The role of CD4+ T cell subsets in the clearance of Pneumocystis murina pneumonia in mice (MPF6P.734)

Abstract Pneumocystis (PC) Pneumonia remains a serious complication in the immuno-compromised host. The host defense against PC is critically dependent upon CD4+ T cells. The role of specific T-cell subsets that mediate host resistance against PC infection remains unclear. We use STAT transcription factor knockout (KO) mice to determine the role of Th1, Th2, and Th17 cells in PC infection. After 28 days infection with PC, serum, lung tissue, and mediastinal lymph node (LN) were collected.
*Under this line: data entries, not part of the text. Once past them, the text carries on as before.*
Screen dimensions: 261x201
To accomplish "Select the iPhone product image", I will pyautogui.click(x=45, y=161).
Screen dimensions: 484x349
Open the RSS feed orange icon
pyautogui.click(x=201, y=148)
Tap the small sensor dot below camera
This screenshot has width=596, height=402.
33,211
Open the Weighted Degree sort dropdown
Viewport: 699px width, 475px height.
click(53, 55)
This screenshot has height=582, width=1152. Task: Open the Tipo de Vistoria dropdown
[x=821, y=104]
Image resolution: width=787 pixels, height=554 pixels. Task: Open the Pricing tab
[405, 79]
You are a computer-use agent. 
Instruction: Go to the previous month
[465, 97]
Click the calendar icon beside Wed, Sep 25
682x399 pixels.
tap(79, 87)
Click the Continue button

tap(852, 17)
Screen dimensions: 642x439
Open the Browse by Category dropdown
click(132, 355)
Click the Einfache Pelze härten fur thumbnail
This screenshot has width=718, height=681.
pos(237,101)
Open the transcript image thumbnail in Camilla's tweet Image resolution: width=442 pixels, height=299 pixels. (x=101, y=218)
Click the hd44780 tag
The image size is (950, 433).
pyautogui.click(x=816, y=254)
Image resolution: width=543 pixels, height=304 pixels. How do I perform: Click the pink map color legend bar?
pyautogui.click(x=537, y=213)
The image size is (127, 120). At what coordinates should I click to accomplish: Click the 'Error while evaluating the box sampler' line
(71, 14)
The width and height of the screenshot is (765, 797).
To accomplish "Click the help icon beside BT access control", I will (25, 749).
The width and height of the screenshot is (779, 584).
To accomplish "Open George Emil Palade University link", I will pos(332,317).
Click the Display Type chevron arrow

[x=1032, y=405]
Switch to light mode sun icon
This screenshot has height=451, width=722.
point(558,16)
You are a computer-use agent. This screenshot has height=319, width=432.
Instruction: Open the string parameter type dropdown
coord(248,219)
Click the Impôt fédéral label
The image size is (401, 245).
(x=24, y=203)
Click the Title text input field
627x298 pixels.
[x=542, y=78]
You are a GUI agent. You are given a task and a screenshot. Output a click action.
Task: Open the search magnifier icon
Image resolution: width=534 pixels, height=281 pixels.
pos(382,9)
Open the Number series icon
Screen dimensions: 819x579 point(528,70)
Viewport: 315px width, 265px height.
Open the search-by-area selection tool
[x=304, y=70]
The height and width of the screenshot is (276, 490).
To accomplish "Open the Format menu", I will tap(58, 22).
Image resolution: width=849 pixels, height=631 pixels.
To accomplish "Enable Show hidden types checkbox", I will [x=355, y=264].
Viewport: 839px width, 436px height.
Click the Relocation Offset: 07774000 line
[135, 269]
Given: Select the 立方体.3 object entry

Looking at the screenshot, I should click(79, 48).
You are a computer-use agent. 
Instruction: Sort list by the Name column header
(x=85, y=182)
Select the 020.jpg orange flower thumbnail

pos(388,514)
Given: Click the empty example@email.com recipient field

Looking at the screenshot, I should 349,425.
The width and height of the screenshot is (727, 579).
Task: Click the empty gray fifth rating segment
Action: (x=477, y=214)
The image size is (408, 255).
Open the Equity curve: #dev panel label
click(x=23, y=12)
LN and lung tissue cells were measured for cytokines by ELISpot and intracellular staining. Total lung RNA was measured for PC burden by RT-qPCR. Cytokines were assayed from cell culture supernatant. Anti-PC antibody was measured by ELISA.Stat4, Stat6 single KO, and Stat4/6 double KO mice all were resistant to PC compared to the Rag2/gc KO mice. Stat4 was required for a Th1 response and Stat6 was required for a Th2 response. STAT3fl/fl/CD4Cre+ mice had partial susceptibility of PC. Stat3 expression was required in CD4+ T cells for PC specific Th17 responses. STAT4/6 double KO crossed to STAT3fl/fl/CD4Cre+ (Triple KO) mice were highly susceptible to PC infection compare to single and double KO mice. Individual Stat4 and 6 and double mutants clear PC. STAT3fl/fl/CD4Cre+ conferred partial susceptibility to PC. Triple KO were as susceptible for PC as Rag2/gc KO mice. These data support the hypothesis that PC is a true opportunist and that various T-cell subsets can confer protection against infection.